Opposite to where we had anchored I could perceive a strangely-built hut standing near the bank, and another and larger one further back, and partially screened by the trees. In front of the former, and close to the water’s edge, was a group of dark-looking men, making some signals which were answered by the mate of the Pandora. Other men were down in a long canoe that was riding upon the water, and some were getting into it, as if about to be rowed out to us.
I saw the palms upon the bank—they were the first trees of this kind I had ever seen growing, but I easily recognised them by the pictures I had seen in books. There were other large trees, not less singular in their appearance, and differing altogether from the kinds I had been accustomed to look upon at home; but my attention was soon drawn from the trees by observing that the men in the canoe had parted from the shore and were paddling towards us.
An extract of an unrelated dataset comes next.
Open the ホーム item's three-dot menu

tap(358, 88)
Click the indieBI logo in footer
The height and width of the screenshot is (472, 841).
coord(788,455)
The river was not over two hundred yards in width, and as the barque was anchored about midway, of course the canoe had not far to come. In a few seconds it was alongside, and I had a fair and full view of its dusky rowers.
As I regarded them the reflection passed through my mind, that if these were a fair specimen of their countrymen, the less acquaintance with them the better; and I could now comprehend the remark of Brace, that to desert from the ship on the African coast would be sheer madness. “Bad,” said he, “as are these fellows on board the Pandy, still they have white skins and something human about them; but as for the rascals we are to meet over yonder they are devils, both soul and body—you shall see ’em, my boy, and judge for yourself.” These remarks my patron had made some days before, when we were talking of our intention to escape; and as I looked into that long canoe, and scanned the faces of the half-score of men that sat within it, I was forcibly struck with the truthfulness of the assertion. A more ferocious set of men I never looked upon—very devils did they appear!
There were eleven of them in all, and most of them were as black as shoe-leather, though there was a variety of colour, from jet-black to a bad tawny-yellow. It was evident they were not all of one race, for there is scarcely any part of the western coast of Africa where there is not an admixture of different races,—arising, no doubt, from the long-continued slave-traffic between the coast and the interior. If these eleven gentlemen differed slightly in colour, there were other points in which they differed not at all. All of them had thick lips, beetle-brows, short kinky wool upon their heads, and the most ferocious and brutal expression upon their faces. Eight out of the eleven were naked as at the hour of their birth, with the exception of a narrow swathing of cotton cloth around their hips and thighs. These eight used the paddles, and I could perceive that they had spears and old muskets in the boat beside them. The other three were of superior class. Two of them were better clad than the eight rowers—but no better looking—while the third presented to the eye an aspect at once so hideously tierce, and yet so ludicrous, that it was difficult to determine whether you ought to laugh at or to fear him.